Heute braucht man sich nicht mehr Sorge um den Mangel an Zutaten zu machen. Sofern man Glück hat, kann man den Prozess der Anchang-Wurstherstellung vor Ort beobachten: Metzger zerkleinern Schweinebauch in kleine Stücke und mischen es mit Sojasoße, ein bisschen Schnaps und Glutamat. Teilweise kommt noch Zucker hinzu. Die Masse wird dann in einen Schweinedarm von guter Qualität gefüllt und durch Trocknen haltbar gemacht. Ich hatte das Glück, diesen Prozess beobachten zu können. Verschiedene Nahrungsmittel, sei es Schweinefleisch, Fisch oder Ente, haben allesamt unter Beteiligung von Sojasoße und Sonnenlicht eine magische Transformation vollzogen. Man nennt es „Jiang Xiang“ (der angenehme Geruch und Geschmack von Sojasoße). Bisweilen werden sie sogar zu Kunstwerken an verschiedenen Ecken der Altstadt – manchmal konnte ich nicht mehr sicher sagen, ob die Dekoration am Fluss hängende getrocknete Jiangxiang-Fische waren, oder ob es rote Laternen in Fischform waren.
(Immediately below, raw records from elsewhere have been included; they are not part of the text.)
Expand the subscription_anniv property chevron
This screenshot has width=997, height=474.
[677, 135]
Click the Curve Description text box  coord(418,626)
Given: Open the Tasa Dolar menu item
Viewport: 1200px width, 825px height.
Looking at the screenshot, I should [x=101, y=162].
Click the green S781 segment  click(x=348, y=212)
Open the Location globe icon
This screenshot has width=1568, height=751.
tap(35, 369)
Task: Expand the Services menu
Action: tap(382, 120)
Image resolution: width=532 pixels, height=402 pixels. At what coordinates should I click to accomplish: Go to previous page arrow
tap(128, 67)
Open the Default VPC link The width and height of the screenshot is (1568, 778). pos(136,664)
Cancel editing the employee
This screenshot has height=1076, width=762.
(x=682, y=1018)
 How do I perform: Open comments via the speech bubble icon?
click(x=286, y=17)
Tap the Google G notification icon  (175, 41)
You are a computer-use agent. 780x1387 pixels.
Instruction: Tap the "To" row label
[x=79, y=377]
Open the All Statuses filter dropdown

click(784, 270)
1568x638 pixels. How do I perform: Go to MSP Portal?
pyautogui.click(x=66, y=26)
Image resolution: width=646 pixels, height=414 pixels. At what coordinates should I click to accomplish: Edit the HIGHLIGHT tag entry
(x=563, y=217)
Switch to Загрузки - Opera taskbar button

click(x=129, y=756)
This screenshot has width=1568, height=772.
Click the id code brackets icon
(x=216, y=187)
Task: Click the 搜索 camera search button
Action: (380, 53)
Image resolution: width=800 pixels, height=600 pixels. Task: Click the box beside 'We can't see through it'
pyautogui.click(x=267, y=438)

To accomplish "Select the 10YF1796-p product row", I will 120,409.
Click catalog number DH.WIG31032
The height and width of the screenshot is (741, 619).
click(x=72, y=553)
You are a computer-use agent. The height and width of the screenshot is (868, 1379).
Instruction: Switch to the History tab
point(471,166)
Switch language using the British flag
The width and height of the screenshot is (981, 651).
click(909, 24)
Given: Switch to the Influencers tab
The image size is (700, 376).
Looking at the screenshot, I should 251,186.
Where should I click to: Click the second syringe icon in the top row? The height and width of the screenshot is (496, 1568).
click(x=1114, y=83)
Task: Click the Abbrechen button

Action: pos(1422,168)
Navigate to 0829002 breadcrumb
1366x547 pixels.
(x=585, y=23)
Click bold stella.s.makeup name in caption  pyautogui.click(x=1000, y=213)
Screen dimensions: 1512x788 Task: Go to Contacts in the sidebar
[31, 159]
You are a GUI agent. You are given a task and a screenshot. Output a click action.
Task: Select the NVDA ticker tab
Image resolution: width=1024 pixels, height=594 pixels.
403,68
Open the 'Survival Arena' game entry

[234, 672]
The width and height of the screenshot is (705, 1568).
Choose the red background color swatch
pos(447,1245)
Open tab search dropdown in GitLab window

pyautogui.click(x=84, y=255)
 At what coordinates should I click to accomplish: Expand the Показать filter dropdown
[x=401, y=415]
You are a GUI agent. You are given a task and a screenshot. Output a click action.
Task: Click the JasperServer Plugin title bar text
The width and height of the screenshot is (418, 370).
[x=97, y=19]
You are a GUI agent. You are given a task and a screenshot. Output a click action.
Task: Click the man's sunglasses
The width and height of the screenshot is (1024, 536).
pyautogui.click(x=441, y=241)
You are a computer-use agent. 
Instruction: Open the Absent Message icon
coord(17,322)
Ich stand auf einer jahrhundertealten Brücke und sah mir eine andere Brücke an. Die alte Stadt Shaoxing hatte am Ende des 19. Jahrhunderts 229 Brücken auf einer Fläche von 7.4 Quadratkilometern. Diese Dichte war 45-mal so hoch wie die von Venedig. Obwohl Anchang, das außerhalb der Stadt liegt, bei dieser Zählung nicht berücksichtigt wurde, hat die Wasserstadt dennoch mehr als ein Dutzend Brücken, die die beiden Seiten des Flusses verbinden. Neben der Brücke ist ein Friseursalon aus einem anderen Jahrhundert. Ein Shaoxinger sucht sich eine Jiangxiang-Ente aus und feilscht um den Preis. Schade war es nur, dass das alte Teehaus, vor dem ich vor ein paar Jahren Halt machte, nicht mehr da ist und durch einen neuen Laden ersetzt wurde, der mit Würsten, Enten, Fischen und vielen anderen Spezialitäten aus Shaoxing handelt.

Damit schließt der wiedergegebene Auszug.